Proposition E is the “Soda Tax” proposition and I must say that when I first heard about this I was thinking, “why do we need another tax?” In the first place, San Francisco is one of the most expensive places to live on the entire planet. Gas costs more. Food costs more. Housing costs more. Beer cost more. Need I say it, but parking tickets are outrageous. They are so punitive that when the City of San Francisco raised parking ticket prices a few years ago to raise revenue, and then were alarmed that revenue actually went down, they did not realize that $60 for a street cleaning ticket makes people be very careful where they park the Volvo. San Franciscans break into a cold sweat when the street cleaning truck goes by, in a mad mental dash confirming the last place they parked their car.
Anyway. About this soda tax thing. I don’t drink soda very often but when I do, I prefer a bottle of Mexican coke. The Mexican cokes, with the real sugar take you back about 30 years. Now that bottle of pop will cost another 24 cents, or 2 cents and ounce. I remember when a coke cost a quarter but that is another story.
So my first thinking on Proposition E was, why this regressive tax that in the end really only effects poor people? You work a crappy job pushing a broom all day, or cleaning toilets or hauling stuff to the dump and your simple gratification at the end of the day is a can of soda. Maybe they should tax the big folks like GE, Twitter and Google all companies with office floors of tax lawyers finding ways to shelter the profits? Let the common folk get their simple pleasures.
But then I read in the paper that the beverage industry has spent 9.1 million to try to defeat Proposition E. 9.1 million! San Francisco has around 450,00 registered voters. About 200,000 actually turn out to vote in any given election. So that means that every vote costs $45 to the beverage industry. By election day it will be $50. I think the beverage industry is nervous and does not want to have San Francisco set precedence for this type of taxation. Once it passes in San Francisco, it is all just a matter of time and that it will pass in other places. Just look at smoking. Thirty years ago who would have thought that smoking in bars would be illegal. And then I thought, why not tax soda? Obesity and diabetes are out of control here in the land of the free. Somehow we all will have to pay the medical bills for these ailments. Slowly I then went from a “stop taxing me to death” stance to a vote “yes” on Proposition E. My message to The Coca-Cola Company is you cannot buy my vote. Now, if you had only dropped off a case of coke and a bottle of Jamaican rum before our last party that may have done the trick, but in all honesty my vote is not for sale. As a matter of principle, you lost my vote on this one. San Francisco. Let’s prove the big money wrong and show them they cannot buy our vote.
Vote Yes on Proposition E. It needs a 2/3rds super majority to pass.

## [Record extracts]
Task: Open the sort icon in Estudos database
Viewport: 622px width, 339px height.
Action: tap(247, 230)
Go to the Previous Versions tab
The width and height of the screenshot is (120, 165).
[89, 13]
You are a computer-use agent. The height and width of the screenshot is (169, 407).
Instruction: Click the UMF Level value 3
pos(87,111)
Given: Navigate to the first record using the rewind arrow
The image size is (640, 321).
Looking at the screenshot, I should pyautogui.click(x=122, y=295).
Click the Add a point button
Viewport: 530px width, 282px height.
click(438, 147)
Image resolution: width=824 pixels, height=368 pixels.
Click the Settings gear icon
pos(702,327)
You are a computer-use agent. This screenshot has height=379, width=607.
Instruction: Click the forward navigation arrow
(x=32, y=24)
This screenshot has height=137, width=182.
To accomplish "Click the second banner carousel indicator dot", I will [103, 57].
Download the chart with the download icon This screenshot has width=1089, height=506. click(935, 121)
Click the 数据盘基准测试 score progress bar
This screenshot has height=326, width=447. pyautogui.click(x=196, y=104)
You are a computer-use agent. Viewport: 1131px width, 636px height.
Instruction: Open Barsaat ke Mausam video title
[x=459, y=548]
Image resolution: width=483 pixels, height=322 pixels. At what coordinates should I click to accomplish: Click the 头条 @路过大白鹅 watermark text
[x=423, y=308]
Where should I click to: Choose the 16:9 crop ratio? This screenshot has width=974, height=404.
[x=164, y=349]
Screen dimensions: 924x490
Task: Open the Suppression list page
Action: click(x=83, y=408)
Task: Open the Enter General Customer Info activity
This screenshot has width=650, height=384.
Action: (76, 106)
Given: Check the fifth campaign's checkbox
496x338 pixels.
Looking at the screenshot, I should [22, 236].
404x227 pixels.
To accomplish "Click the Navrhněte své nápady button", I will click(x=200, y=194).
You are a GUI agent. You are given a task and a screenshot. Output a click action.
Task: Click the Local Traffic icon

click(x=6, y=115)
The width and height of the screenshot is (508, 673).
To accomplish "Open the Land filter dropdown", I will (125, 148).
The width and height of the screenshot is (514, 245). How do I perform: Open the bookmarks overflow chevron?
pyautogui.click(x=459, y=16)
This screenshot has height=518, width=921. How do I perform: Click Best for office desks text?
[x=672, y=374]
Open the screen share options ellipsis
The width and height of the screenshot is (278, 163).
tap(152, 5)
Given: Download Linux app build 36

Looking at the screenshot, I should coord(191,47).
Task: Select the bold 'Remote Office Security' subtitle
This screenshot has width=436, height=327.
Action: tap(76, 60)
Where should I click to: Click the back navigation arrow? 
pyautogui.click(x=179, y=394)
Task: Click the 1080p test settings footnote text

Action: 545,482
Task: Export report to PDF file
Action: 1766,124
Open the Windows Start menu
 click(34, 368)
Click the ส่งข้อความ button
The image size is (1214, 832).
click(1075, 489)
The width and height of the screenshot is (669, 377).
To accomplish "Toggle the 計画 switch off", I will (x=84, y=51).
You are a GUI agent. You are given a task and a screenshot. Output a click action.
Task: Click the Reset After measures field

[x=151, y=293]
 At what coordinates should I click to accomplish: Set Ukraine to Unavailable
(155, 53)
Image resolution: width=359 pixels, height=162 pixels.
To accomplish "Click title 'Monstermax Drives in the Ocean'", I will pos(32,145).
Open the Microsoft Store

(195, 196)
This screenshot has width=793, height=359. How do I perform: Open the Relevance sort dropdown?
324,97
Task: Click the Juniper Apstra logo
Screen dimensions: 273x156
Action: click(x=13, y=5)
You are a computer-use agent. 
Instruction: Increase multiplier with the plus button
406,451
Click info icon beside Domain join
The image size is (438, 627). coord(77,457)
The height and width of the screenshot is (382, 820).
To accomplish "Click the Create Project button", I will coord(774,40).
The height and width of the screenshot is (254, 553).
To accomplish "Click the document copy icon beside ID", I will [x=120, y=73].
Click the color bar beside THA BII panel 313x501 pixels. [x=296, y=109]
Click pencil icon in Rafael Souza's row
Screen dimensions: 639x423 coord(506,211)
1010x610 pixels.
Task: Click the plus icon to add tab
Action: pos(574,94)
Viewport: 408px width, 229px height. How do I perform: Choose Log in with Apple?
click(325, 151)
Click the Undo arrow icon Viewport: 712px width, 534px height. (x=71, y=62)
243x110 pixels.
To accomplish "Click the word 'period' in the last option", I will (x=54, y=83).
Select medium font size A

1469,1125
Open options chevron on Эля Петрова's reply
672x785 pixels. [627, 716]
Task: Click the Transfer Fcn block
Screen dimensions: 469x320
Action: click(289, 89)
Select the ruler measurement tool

## [Exercise goal]
According to the essay on Proposition E, why is the beverage industry spending so heavily to defeat the measure? Answer in one to three sentences.

## [Result]
The writer thinks the beverage industry is nervous and does not want San Francisco to set a precedent for this kind of tax. In the writer's view, once the tax passes in San Francisco, it is only a matter of time before it passes in other places, as happened with smoking bans in bars.